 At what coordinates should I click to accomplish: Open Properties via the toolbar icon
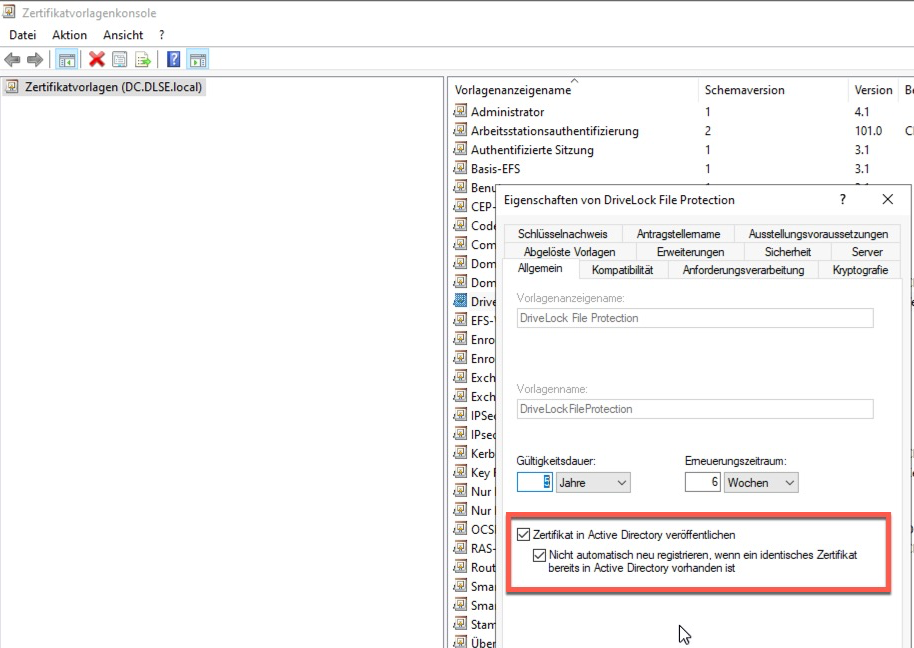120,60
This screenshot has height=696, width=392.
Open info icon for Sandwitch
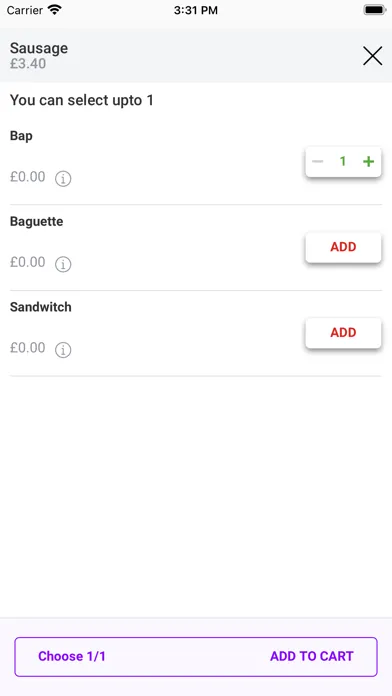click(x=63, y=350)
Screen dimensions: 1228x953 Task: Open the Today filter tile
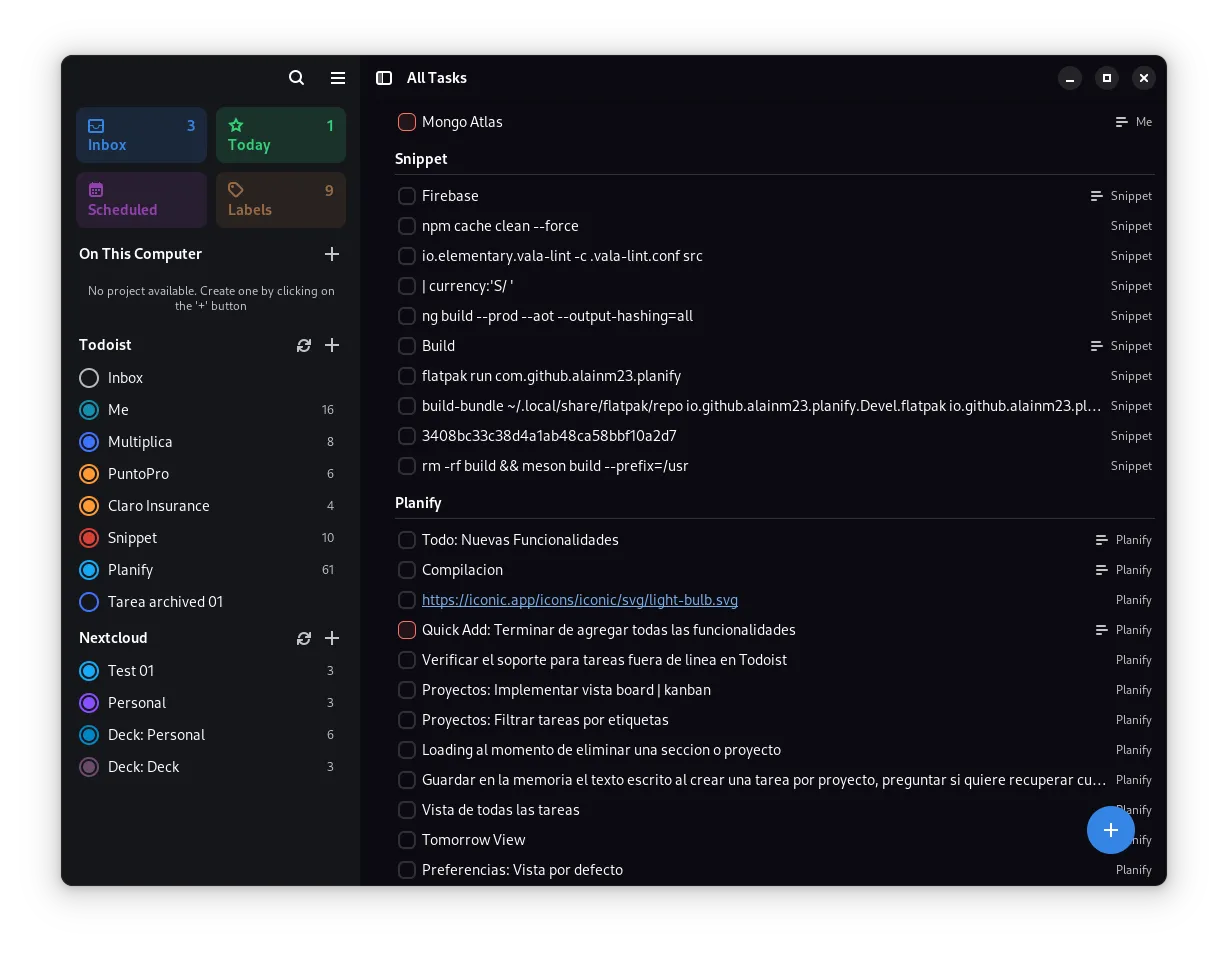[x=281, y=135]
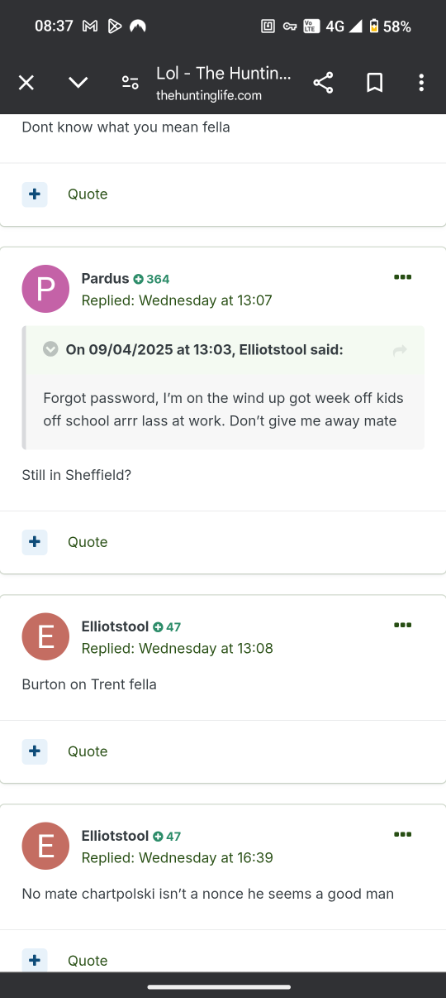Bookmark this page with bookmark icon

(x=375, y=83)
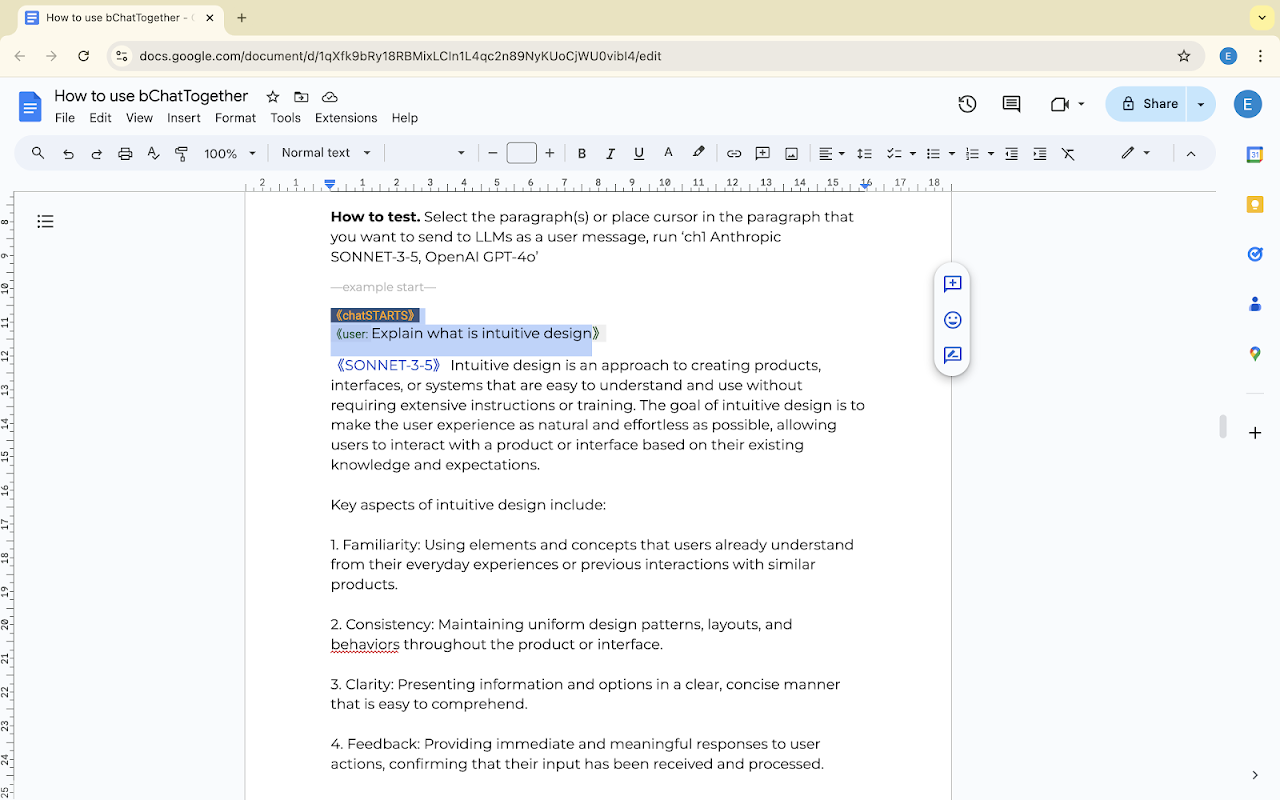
★ ★ ★ ★
What is required: Restate the material above exactly. Exclude all pictures.

Exercise output:
 At what coordinates should I click to accomplish: Open Properties via the toolbar icon
120,60
This screenshot has height=696, width=392.
Open info icon for Sandwitch
click(x=63, y=350)
Screen dimensions: 1228x953 Task: Open the Today filter tile
[x=281, y=135]
Bookmark this page with bookmark icon

(x=375, y=83)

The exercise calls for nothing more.